WHAT YOU WILL DO —
Search the entries for the line containing "[Partager par Mail] (814, 1568)". Repeat it, then every line after it, exactly through the final line.

********

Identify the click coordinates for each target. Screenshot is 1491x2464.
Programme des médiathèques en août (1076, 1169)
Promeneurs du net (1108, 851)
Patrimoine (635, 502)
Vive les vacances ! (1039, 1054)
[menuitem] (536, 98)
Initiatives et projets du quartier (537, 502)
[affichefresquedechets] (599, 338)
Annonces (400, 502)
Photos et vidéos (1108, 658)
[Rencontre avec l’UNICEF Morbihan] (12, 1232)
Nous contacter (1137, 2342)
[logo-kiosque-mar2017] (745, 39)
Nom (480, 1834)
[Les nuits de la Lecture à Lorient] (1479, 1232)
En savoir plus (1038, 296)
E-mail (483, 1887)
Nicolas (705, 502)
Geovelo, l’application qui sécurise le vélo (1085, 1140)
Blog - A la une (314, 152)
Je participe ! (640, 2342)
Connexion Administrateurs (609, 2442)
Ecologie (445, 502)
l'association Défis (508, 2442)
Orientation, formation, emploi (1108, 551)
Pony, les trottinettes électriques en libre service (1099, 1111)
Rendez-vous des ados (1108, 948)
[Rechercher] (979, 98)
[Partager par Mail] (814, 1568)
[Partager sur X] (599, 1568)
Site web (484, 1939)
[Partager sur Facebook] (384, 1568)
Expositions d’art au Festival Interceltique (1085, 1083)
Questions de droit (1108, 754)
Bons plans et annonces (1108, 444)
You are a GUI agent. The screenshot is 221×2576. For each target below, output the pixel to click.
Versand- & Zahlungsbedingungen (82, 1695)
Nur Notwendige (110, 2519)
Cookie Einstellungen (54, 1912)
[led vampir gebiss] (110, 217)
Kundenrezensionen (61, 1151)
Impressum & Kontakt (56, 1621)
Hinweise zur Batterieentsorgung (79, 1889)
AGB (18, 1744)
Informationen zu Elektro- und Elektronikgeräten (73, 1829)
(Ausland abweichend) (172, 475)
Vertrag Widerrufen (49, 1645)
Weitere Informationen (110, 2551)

********

RESPONSE BELOW —
[Partager par Mail] (814, 1568)
[Partager sur X] (599, 1568)
Site web (484, 1939)
[Partager sur Facebook] (384, 1568)
Expositions d’art au Festival Interceltique (1085, 1083)
Questions de droit (1108, 754)
Bons plans et annonces (1108, 444)
You are a GUI agent. The screenshot is 221×2576. For each target below, output the pixel to click.
Versand- & Zahlungsbedingungen (82, 1695)
Nur Notwendige (110, 2519)
Cookie Einstellungen (54, 1912)
[led vampir gebiss] (110, 217)
Kundenrezensionen (61, 1151)
Impressum & Kontakt (56, 1621)
Hinweise zur Batterieentsorgung (79, 1889)
AGB (18, 1744)
Informationen zu Elektro- und Elektronikgeräten (73, 1829)
(Ausland abweichend) (172, 475)
Vertrag Widerrufen (49, 1645)
Weitere Informationen (110, 2551)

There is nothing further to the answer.